<<<<

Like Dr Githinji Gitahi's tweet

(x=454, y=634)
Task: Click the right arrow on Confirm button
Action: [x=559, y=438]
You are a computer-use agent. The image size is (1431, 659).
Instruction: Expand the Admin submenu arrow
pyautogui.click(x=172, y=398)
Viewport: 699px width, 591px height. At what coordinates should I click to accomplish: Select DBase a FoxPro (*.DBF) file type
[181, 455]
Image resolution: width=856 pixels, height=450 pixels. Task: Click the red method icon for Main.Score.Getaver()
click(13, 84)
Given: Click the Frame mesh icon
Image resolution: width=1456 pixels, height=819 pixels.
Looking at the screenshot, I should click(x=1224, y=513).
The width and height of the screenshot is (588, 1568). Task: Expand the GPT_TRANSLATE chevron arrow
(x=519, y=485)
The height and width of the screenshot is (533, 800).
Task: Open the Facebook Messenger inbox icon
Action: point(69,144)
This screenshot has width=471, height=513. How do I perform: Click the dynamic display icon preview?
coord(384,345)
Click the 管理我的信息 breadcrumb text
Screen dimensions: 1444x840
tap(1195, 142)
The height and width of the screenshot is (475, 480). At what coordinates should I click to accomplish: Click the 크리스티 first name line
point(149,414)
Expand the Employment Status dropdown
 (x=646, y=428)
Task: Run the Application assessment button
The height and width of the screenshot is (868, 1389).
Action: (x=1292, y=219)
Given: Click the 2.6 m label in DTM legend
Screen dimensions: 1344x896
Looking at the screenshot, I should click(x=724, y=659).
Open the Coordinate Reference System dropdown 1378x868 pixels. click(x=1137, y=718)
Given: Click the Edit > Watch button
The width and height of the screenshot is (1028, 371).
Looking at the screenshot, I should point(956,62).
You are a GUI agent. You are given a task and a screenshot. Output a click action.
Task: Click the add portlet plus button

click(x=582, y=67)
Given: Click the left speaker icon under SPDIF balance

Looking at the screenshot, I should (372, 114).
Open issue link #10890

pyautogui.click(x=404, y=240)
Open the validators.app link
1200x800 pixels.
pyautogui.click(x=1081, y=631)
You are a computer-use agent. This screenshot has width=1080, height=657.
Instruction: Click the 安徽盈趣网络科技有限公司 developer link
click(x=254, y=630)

>>>>

Your goal: Every entry, from top to bottom, should be repeated word for word.

Finished task:
Like Dr Githinji Gitahi's tweet

(x=454, y=634)
Task: Click the right arrow on Confirm button
Action: [x=559, y=438]
You are a computer-use agent. The image size is (1431, 659).
Instruction: Expand the Admin submenu arrow
pyautogui.click(x=172, y=398)
Viewport: 699px width, 591px height. At what coordinates should I click to accomplish: Select DBase a FoxPro (*.DBF) file type
[181, 455]
Image resolution: width=856 pixels, height=450 pixels. Task: Click the red method icon for Main.Score.Getaver()
click(13, 84)
Given: Click the Frame mesh icon
Image resolution: width=1456 pixels, height=819 pixels.
Looking at the screenshot, I should click(x=1224, y=513).
The width and height of the screenshot is (588, 1568). Task: Expand the GPT_TRANSLATE chevron arrow
(x=519, y=485)
The height and width of the screenshot is (533, 800).
Task: Open the Facebook Messenger inbox icon
Action: point(69,144)
This screenshot has width=471, height=513. How do I perform: Click the dynamic display icon preview?
coord(384,345)
Click the 管理我的信息 breadcrumb text
Screen dimensions: 1444x840
tap(1195, 142)
The height and width of the screenshot is (475, 480). At what coordinates should I click to accomplish: Click the 크리스티 first name line
point(149,414)
Expand the Employment Status dropdown
 (x=646, y=428)
Task: Run the Application assessment button
The height and width of the screenshot is (868, 1389).
Action: (x=1292, y=219)
Given: Click the 2.6 m label in DTM legend
Screen dimensions: 1344x896
Looking at the screenshot, I should click(x=724, y=659).
Open the Coordinate Reference System dropdown 1378x868 pixels. click(x=1137, y=718)
Given: Click the Edit > Watch button
The width and height of the screenshot is (1028, 371).
Looking at the screenshot, I should point(956,62).
You are a GUI agent. You are given a task and a screenshot. Output a click action.
Task: Click the add portlet plus button

click(x=582, y=67)
Given: Click the left speaker icon under SPDIF balance

Looking at the screenshot, I should (372, 114).
Open issue link #10890

pyautogui.click(x=404, y=240)
Open the validators.app link
1200x800 pixels.
pyautogui.click(x=1081, y=631)
You are a computer-use agent. This screenshot has width=1080, height=657.
Instruction: Click the 安徽盈趣网络科技有限公司 developer link
click(x=254, y=630)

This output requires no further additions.